Nimit Sohoni (nss66), Bob Chen (kc853), Amiraj Dhawan (ad867)

## Optimizations used or attempted

- 1. Use blocks to divide the matrices into smaller submatrices that fit into cache. Experiment with different block sizes.
- 2. Copy matrix A and save it in row-major form before passing it to a kernel function to compute the innermost loop of A\*B.
- 3. Implement a faster kernel function.
- 4. Use different optimization flags.
- 5. Using multilevel blocking for optimizing access from L1, L2 and L3 cache

## Reasons for using the aforementioned Optimizations

- 1. By dividing the big matrix into smaller submatrices, the program can fit them into cache and reduce communication between CPU and memory. Once the matrices are loaded into the cache, the computation is essentially matrix-matrix multiplication and it has better operational intensity than matrix-vector multiplication or simply vector-vector multiplication. By changing the block size, we can find a sweet point where all the submatrices can fit into the cache.
- 2. If we use matrix A in its column-major form, its innermost loop will not be efficient, because if A is column major, we will fetch consecutive data in one column each time we compute A[i,k]\*B[k,j] and that is wasteful we will have a lot of cache misses. However, if we have converted A into A', we can take advantage of the spatial locality (since only one row of A will be needed at a time when computing one row of C), and therefore make the computation more efficient.
- 3. Because the innermost loop is the most time-consuming part of the program, it is reasonable to deal with this first to get a sufficiently fast program.
- 4. At this stage, different compilers and flags give us a rough idea what can be achieved with an optimized version of the code. It will be more useful later when we have got a good kernel function and arrangement for memory usage.
- 5. We decided to do multi-level blocking of the matrices to faster the memory access patterns depending on the L1, L2 and L3 level cache sizes. The plan was to do 3 levels of blocking, where in the first level of blocks were to be of size which can fit in L3 Cache, the second level of blocks (made within the first level blocks) which could fit L2 Cache, and the final level of blocks (made within the second level blocks) which could fit L1 Cache. The intuition behind this implementation plan was that the L1 cache miss, and L2

cache miss are faster than an L3 cache miss. Once the L1 cache 3rd level block is done, the next block is picked up from L2 cache and results in L1 cache miss in place of propagating it to the L3 cache miss. We are yet to complete the implementation of this as of now and cannot comment about the performance boost/drop.

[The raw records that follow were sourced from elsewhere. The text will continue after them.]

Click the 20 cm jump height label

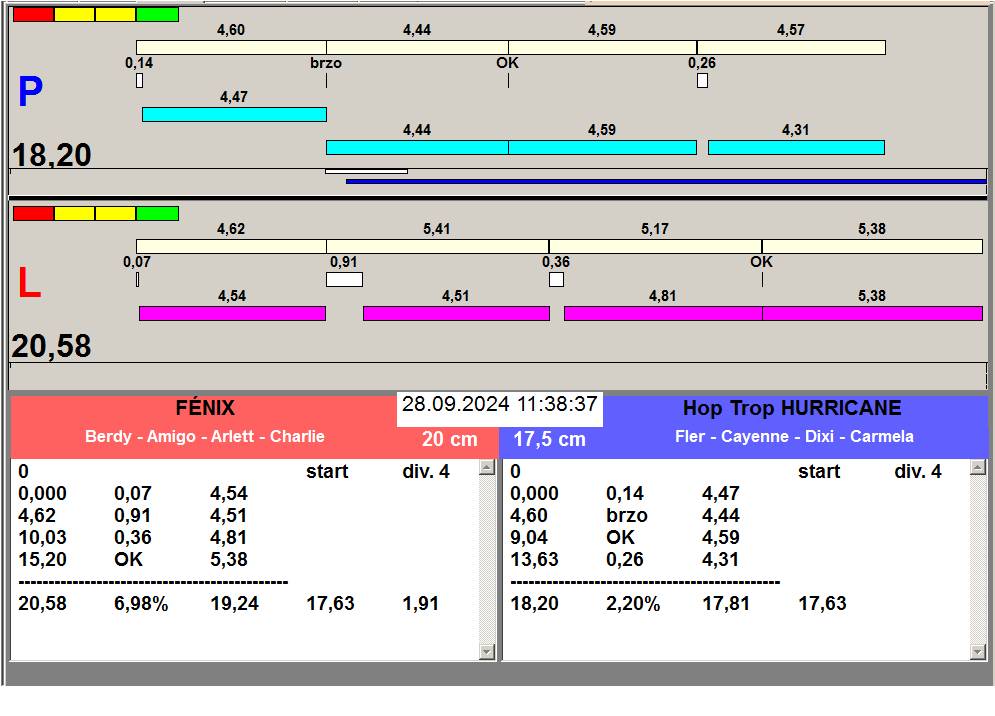tap(449, 439)
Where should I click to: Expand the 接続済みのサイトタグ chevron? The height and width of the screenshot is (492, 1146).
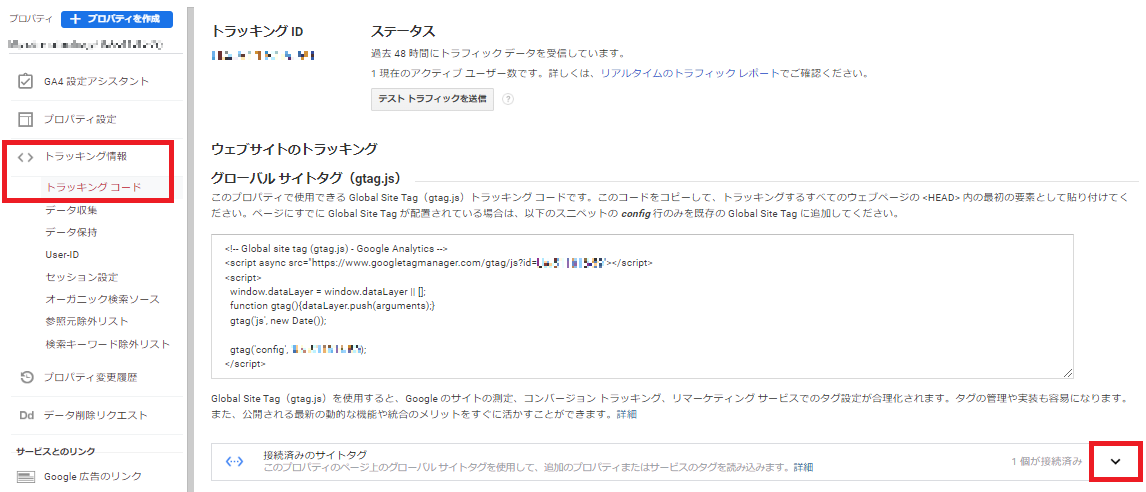coord(1116,461)
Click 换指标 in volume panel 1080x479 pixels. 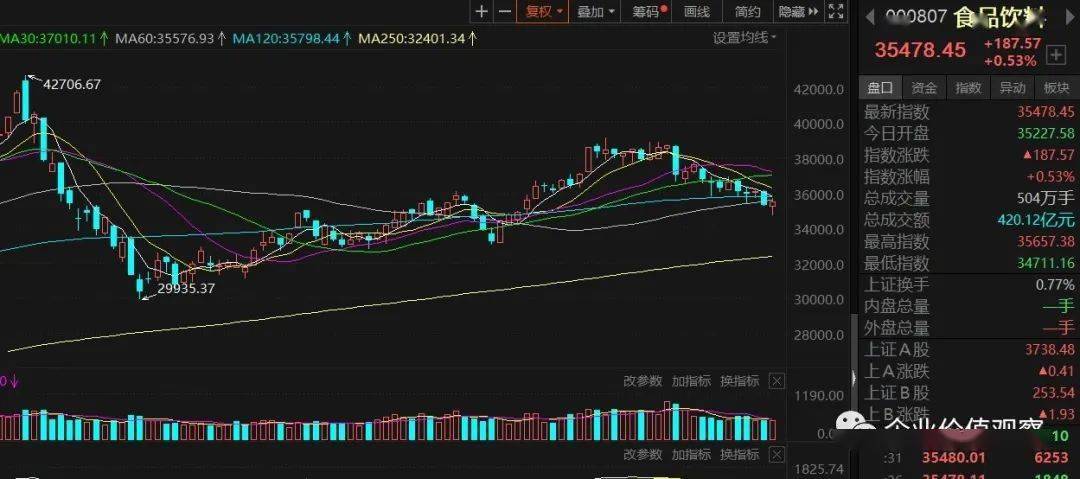tap(740, 381)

This is the overall performance; note that the line by our code is above the f2c line.



We started from the dgemm\_blocked.c code and implemented the transpose of A and a faster kernel.

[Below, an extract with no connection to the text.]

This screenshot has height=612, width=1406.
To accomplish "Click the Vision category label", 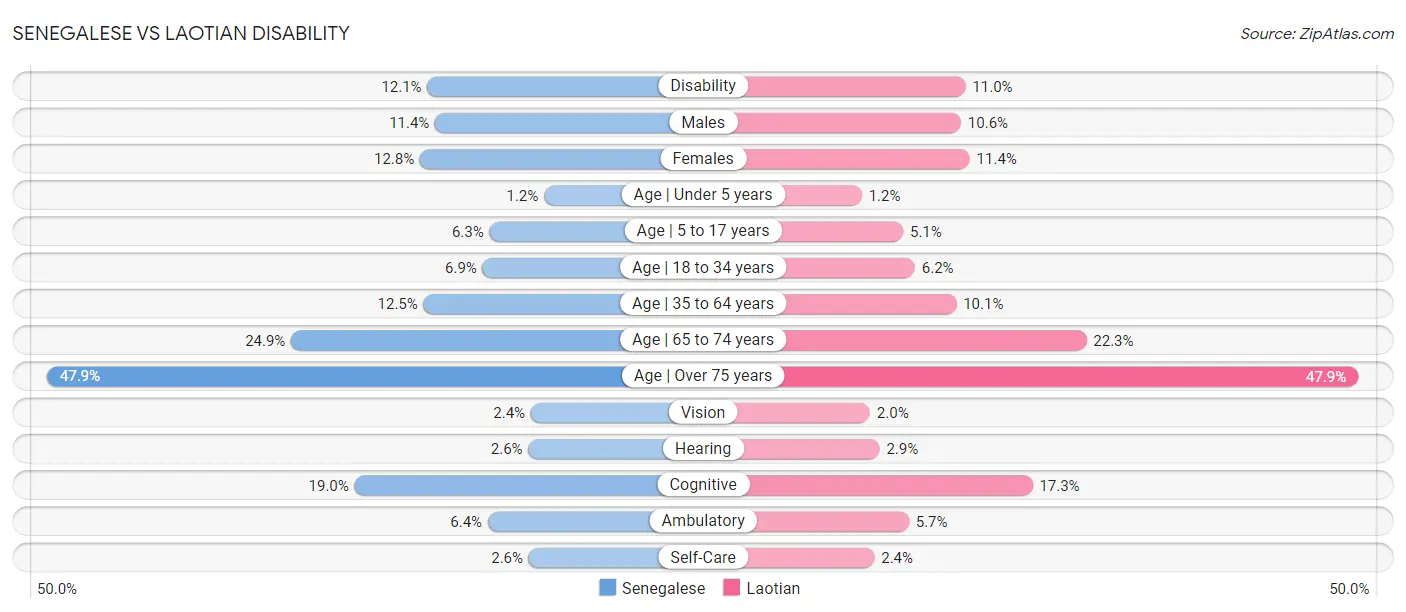I will point(703,412).
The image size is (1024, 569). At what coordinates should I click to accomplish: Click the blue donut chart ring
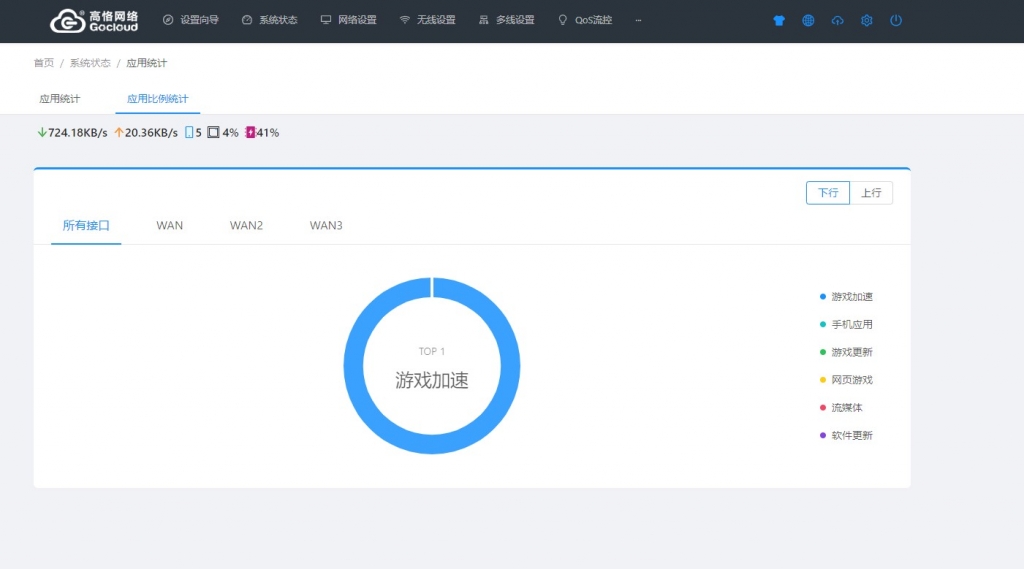click(353, 366)
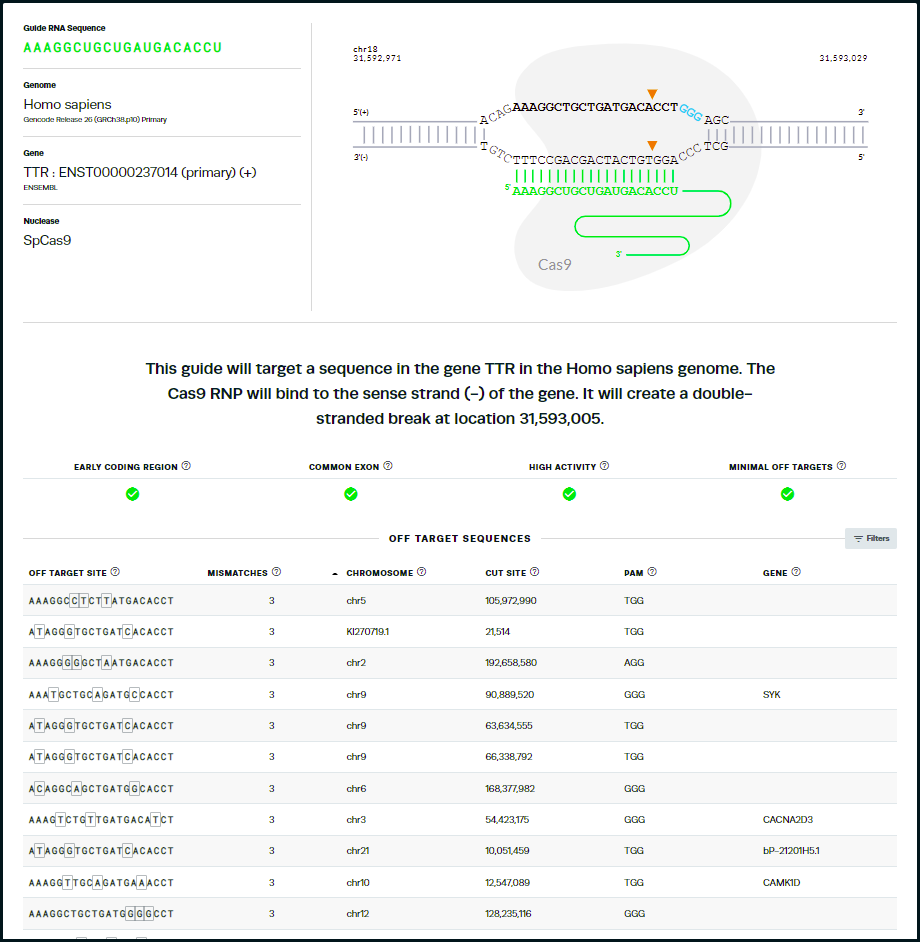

This result shows that different block sizes will affect the performance greatly. As the block goes up, the speed goes up and then goes down after passing a "sweet spot", which is 64 is our case. In fact, we tried block sizes up to 1365, but 64 seemed to do the best. The reason we at first expected 1536 to do the best is that the L1 cache size is 32 kilobytes - i.e. 32,768 bytes - which means that it can fit 4,096 doubles, which are 8-bytes.  $4096 / 3 \approx 1365.3 > 1365$ , so 1365 is the maximum block size such that we can simultaneously fit a full row block of A, column block of B, and row block of C in the L1 cache.

The results for different flags are not very meaningful because it is done before the kernel was fully implemented. We will continue working on that.

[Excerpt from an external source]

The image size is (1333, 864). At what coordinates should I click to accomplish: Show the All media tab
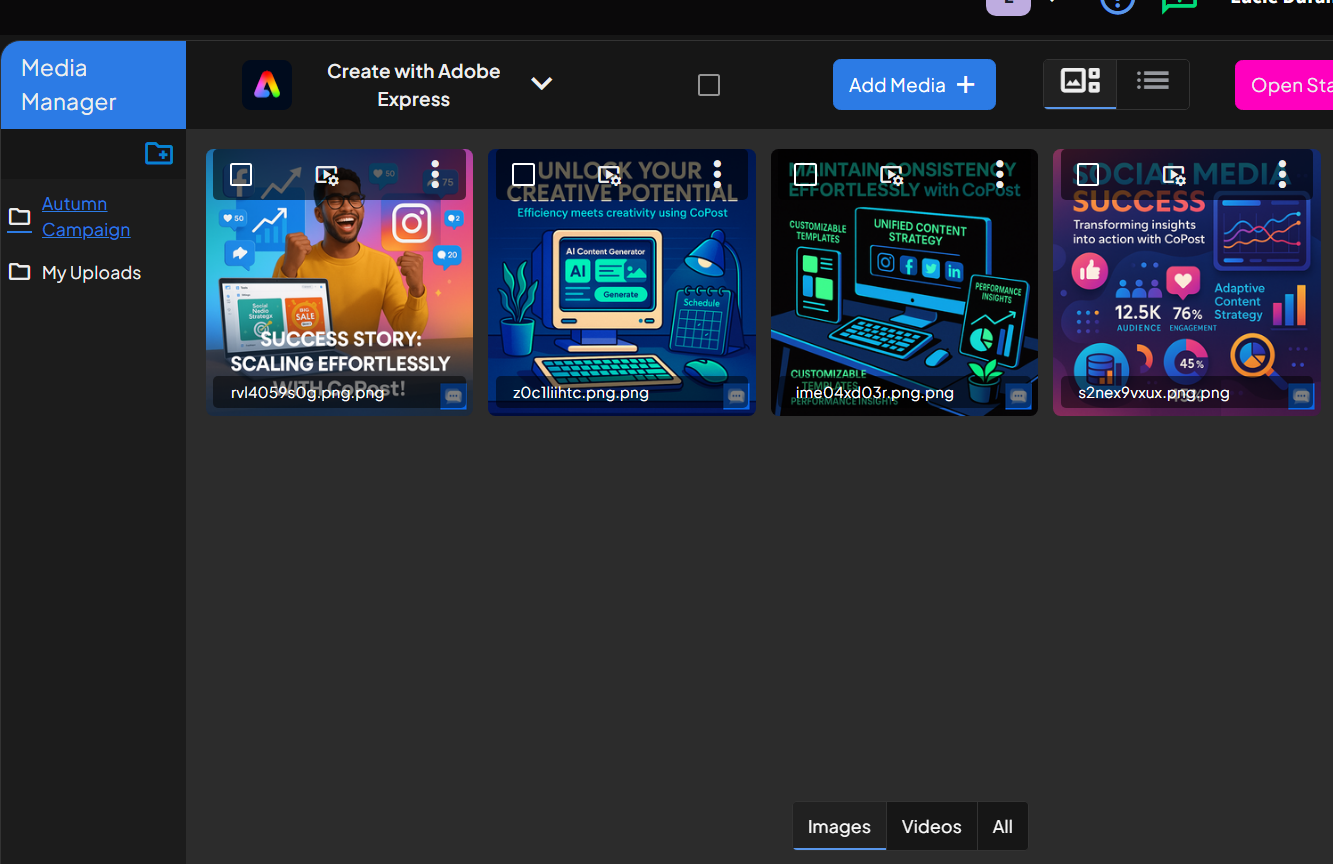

## What didn't and did work

- 1. It is clear that block size has a significant influence on the performance. Now we only have results with a few block sizes, but we can clearly see the difference it makes. What we can do is probably use another layer of blocking to further divide the matrices so that we can make use of L1 and L2 cache as well as the register.
- 2. Before we make changes to the storage of A, the performance will stay below the basic implementation. It is clear that the cost to transpose A is well paid off in saving the memory traffic in the kernel function.
- 3. After we have a transposed A, the kernel loop has a good improvement in its speed. But we haven't fully explored its full potential. We will continue this work by further optimizing

- this function. Eventually we want a function that deals with small submatrices (maybe 8\*8) and does the job with a speed comparable to optimized library.
- 4. We attempted this too early and saw little difference. However, we can achieve more after implementing the above mentioned changes.